5. I frequently see a red or a gray squirrel cast down a green chestnut burr, as I am going through the woods, and I used to think, sometimes, that they were cast at me. In fact, they are so busy about it, in the midst of the chestnut season, that you can not stand long in the woods without hearing one fall.

6. A sportsman told me that he had, the day before—that was in the middle of October—seen a green chestnut burr dropped on our great river meadow, fifty rods from the nearest wood, and much farther from the nearest chestnut tree, and he could not tell how it came there. Occasionally, when chestnutting in midwinter, I find thirty or forty nuts in a pile, left in its gallery just under the leaves, by the common wood mouse.

7. But especially, in the winter, the extent to which this transportation and planting of nuts is carried on, is made apparent by the snow. In almost every wood you will see where the red or gray squirrels have pawed down through the snow in a hundred places, sometimes two feet deep, and almost always directly to a nut or a pine cone, as directly as if they had started from it and bored upward,—which you and I could not have done. It would be difficult for us to find one before the snow falls. Commonly, no doubt, they had deposited them there in the fall. You wonder if they remember the localities or discover them by the scent.

8. The red squirrel commonly has its winter abode in the earth under a thicket of evergreens, frequently under a small clump of evergreens in the midst of a deciduous wood. If there are any nut trees, which still retain their nuts, standing at a distance without the wood, their paths often lead directly to and from them. We, therefore, need not suppose an oak standing here and there in the wood in order to seed it, but if a few stand within twenty or thirty rods of it, it is sufficient.

9. I think that I may venture to say that every white-pine cone that falls to the earth naturally in this town, before opening and losing its seeds, and almost every pitch-pine one that falls at all, is cut off by a squirrel; and they begin to pluck them long before they are ripe, so that when the crop of white-pine cones is a small one, as it commonly is, they cut off thus almost everyone of these before it fairly ripens.

10. I think, moreover, that their design, if I may so speak, in cutting them off green, is partly to prevent their opening and losing their seeds, for these are the ones for which they dig through the snow, and the only white-pine cones which contain anything then. I have counted in one heap the cores of two hundred and thirty-nine pitch-pine cones which had been cut off and stripped by the red squirrel the previous winter.

11. The nuts thus left on the surface, or buried just beneath it, are placed in the most favorable circumstances for germinating. I have sometimes wondered how those which merely fell on the surface of the earth got planted; but, by the end of December, I find the chestnut of the same year partially mixed with the mold, as it were, under the decaying and moldy leaves, where there is all the moisture and manure they want, for the nuts fall fast. In a plentiful year a large proportion of the nuts are thus covered loosely an inch deep, and are, of course, somewhat concealed from squirrels.

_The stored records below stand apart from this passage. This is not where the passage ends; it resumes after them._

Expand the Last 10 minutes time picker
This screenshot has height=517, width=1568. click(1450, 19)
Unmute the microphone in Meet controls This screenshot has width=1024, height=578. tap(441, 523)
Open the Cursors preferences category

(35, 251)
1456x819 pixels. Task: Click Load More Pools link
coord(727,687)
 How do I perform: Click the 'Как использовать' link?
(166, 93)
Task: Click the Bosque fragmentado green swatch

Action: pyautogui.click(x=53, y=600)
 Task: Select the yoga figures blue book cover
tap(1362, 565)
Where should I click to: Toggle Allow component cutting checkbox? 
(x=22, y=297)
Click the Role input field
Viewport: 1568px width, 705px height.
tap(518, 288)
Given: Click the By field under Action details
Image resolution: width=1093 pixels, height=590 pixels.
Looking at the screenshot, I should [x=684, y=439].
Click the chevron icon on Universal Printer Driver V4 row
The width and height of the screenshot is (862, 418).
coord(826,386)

12. One winter, when the crop had been abundant, I got, with the aid of a rake, many quarts of these nuts as late as the tenth of January; and though some bought at the store the same day were more than half of them moldy, I did not find a single moldy one among those which I picked from under the wet and moldy leaves, where they had been snowed on once or twice. Nature knew how to pack them best. They were still plump and tender. Apparently they do not heat there, though wet. In the spring they are all sprouting.

13. Occasionally, when threading the woods in the fall, you will hear a sound as if some one had broken a twig, and, looking up, see a jay pecking at an acorn, or you will see a flock of them at once about it, in the top of an oak, and hear them break it off. They then fly to a suitable limb, and placing the acorn under one foot, hammer away at it busily, making a sound like a woodpecker's tapping, looking round from time to time to see if any foe is approaching, and soon reach the meat, and nibble at it, holding up their heads to swallow while they hold the remainder very firmly with their claws. Nevertheless, it often drops to the ground before the bird has done with it.

14. I can confirm what William Barton wrote to Wilson, the ornithologist, that "The jay is one of the most useful agents in the economy of nature for disseminating forest trees and other nuciferous and hard-seeded vegetables on which they feed. In performing this necessary duty they drop abundance of seed in their flight over fields, hedges, and by fences, where they alight to deposit them in the post holes, etc. It is remarkable what numbers of young trees rise up in fields and pastures after a wet winter and spring. These birds alone are capable in a few years' time to replant all the cleared lands."